Friedrich Hayeks Informationsargument unterstellt dem Vorhaben einer geplanten Wirtschaft, dass sie Informationen zentralisieren müsse, die eigentlich nur verteilt vorlägen, und dass dies mit einer demokratischen und freien Form des Wirtschaftens nicht vereinbar sei. Preise und Märkte hingegen würden es ermöglichen, diese Form der verteilten Information kommensurabel zu machen, so dass man nicht jede Information über die Ökonomie braucht, um innerhalb dieser rationale Entscheidungen treffen zu können. Mises geht grundsätzlich davon aus, dass eine sozialistische Planwirtschaft irrational sein müsste. Der Einsatzpunkt der Planungsdebatte damals wie heute ist, dass die eigentliche irrationale Wirtschaftsweise die kapitalistische Produktionsweise ist.

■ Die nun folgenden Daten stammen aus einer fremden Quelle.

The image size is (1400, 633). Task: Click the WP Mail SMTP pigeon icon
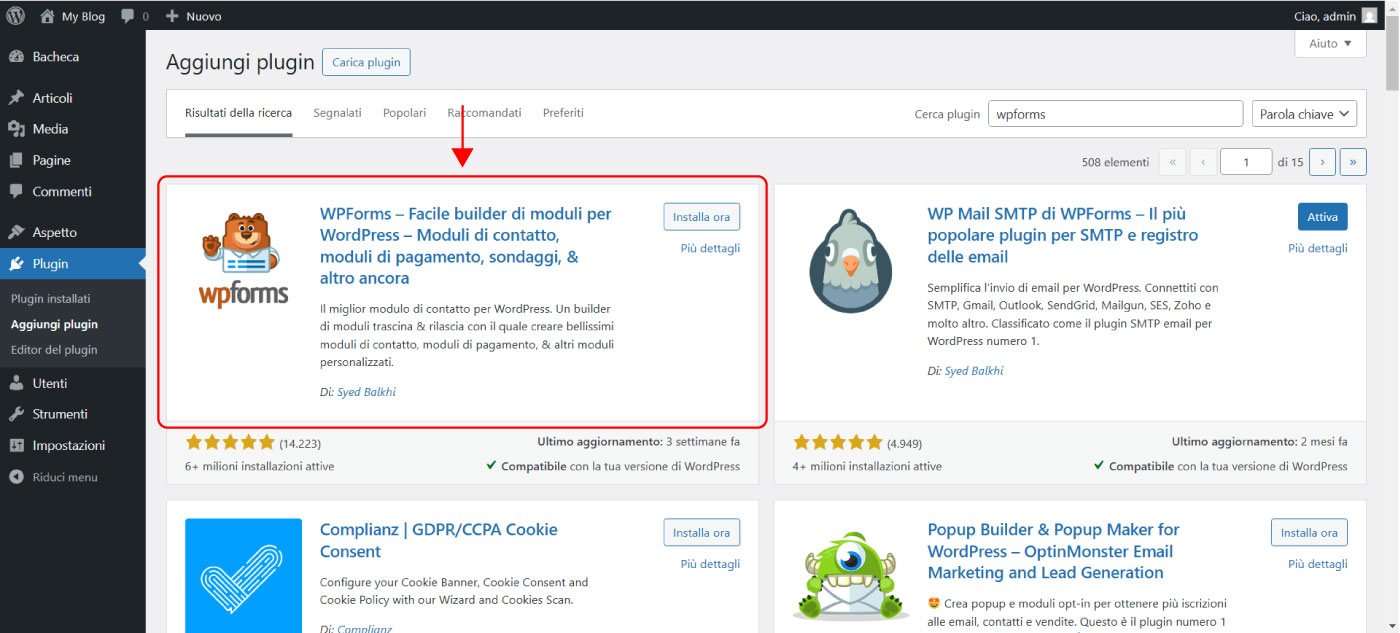[850, 260]
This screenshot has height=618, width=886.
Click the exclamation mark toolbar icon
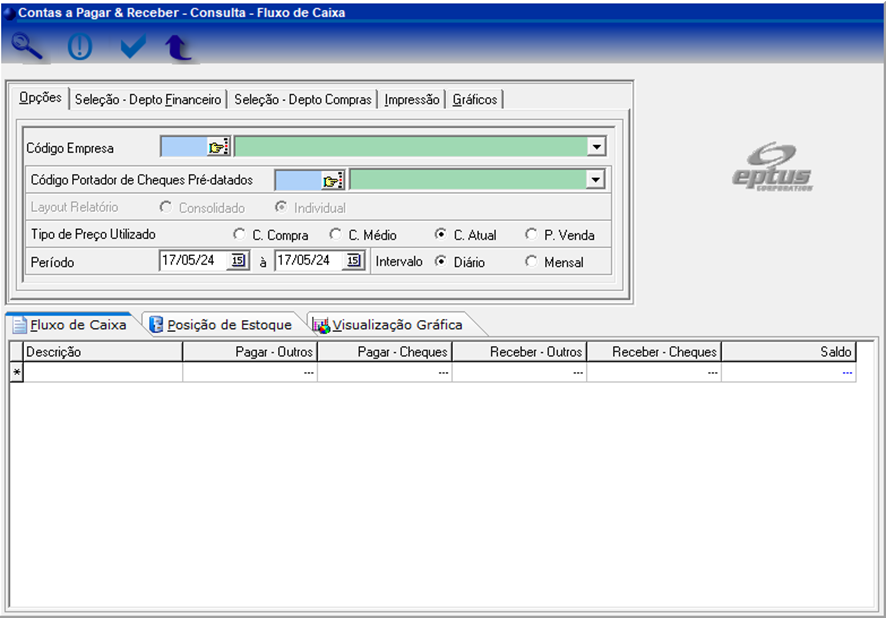(79, 47)
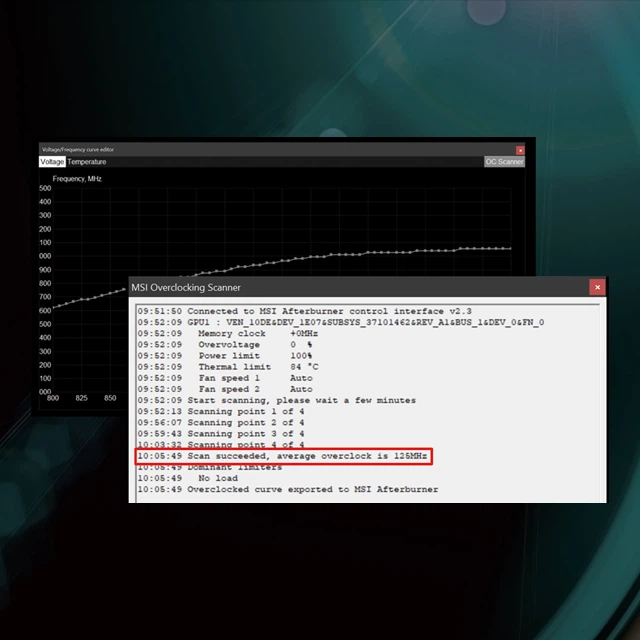Select the GPU1 device ID log line
Screen dimensions: 640x640
tap(341, 322)
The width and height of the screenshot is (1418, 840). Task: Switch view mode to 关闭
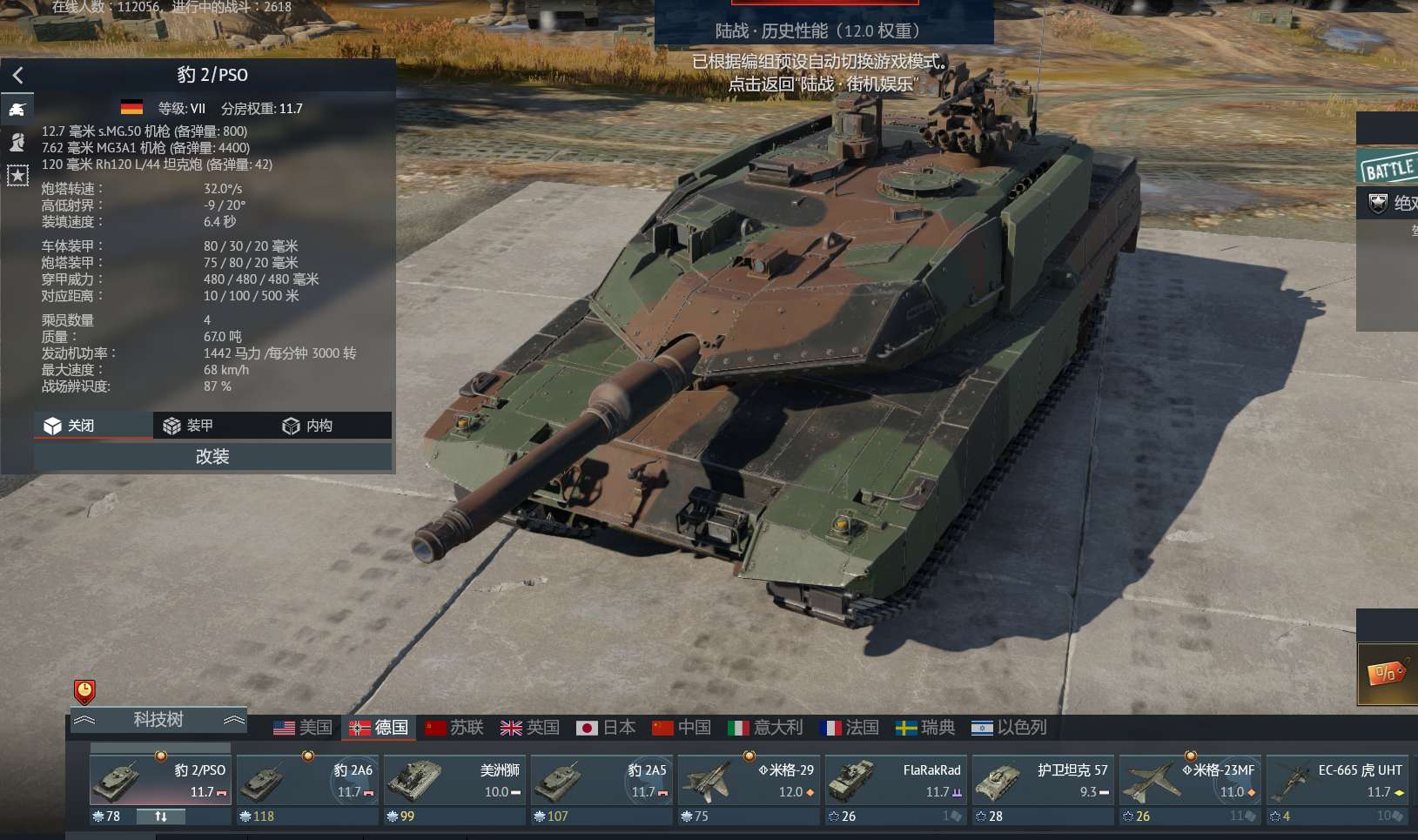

In Anbetracht technologischer Fortschritte wie Künstlicher Intelligenz und verbesserter Informationstechnologie stellt sich die Frage nach Möglichkeiten zur Koordinierung der Wirtschaftstätigkeit in großem Maßstab neu. Linke verweisen häufig darauf, dass auch in kapitalistischen Unternehmen schon viel geplant werde. Wünschen sich diejenigen, die so argumentieren, also Planung, nur eben bedürfnis- und nicht profitorientiert?
Die Frage spielt auf das Buch »The People’s Republic of Walmart« von 2019 an. In ihm zeigen Leigh Phillips und Michal Rozworski, dass Großkonzerne wie Amazon oder Walmart intern riesige Planungsinfrastrukturen aufweisen. Damit ist das Argument der Liberalen hinfällig, weil Großkonzerne Tag für Tag beweisen, dass Planung durch­aus in der Größenordnung von Nationalökonomien möglich ist. Aber es kann nicht darum gehen, die Form der Planung, wie sie heute stattfindet, zu übernehmen. Die Planungsdebatte tritt sehr dezidiert für eine demokratisch-sozialistische Planung ein. Bei den Technologien, die uns zur Verfügung stehen, müsste im Einzelnen beurteilt werden, ob ihnen ihr Zweck innerhalb einer kapitalistischen Ökonomie eingeschrieben ist und ob sie sich umwidmen lassen.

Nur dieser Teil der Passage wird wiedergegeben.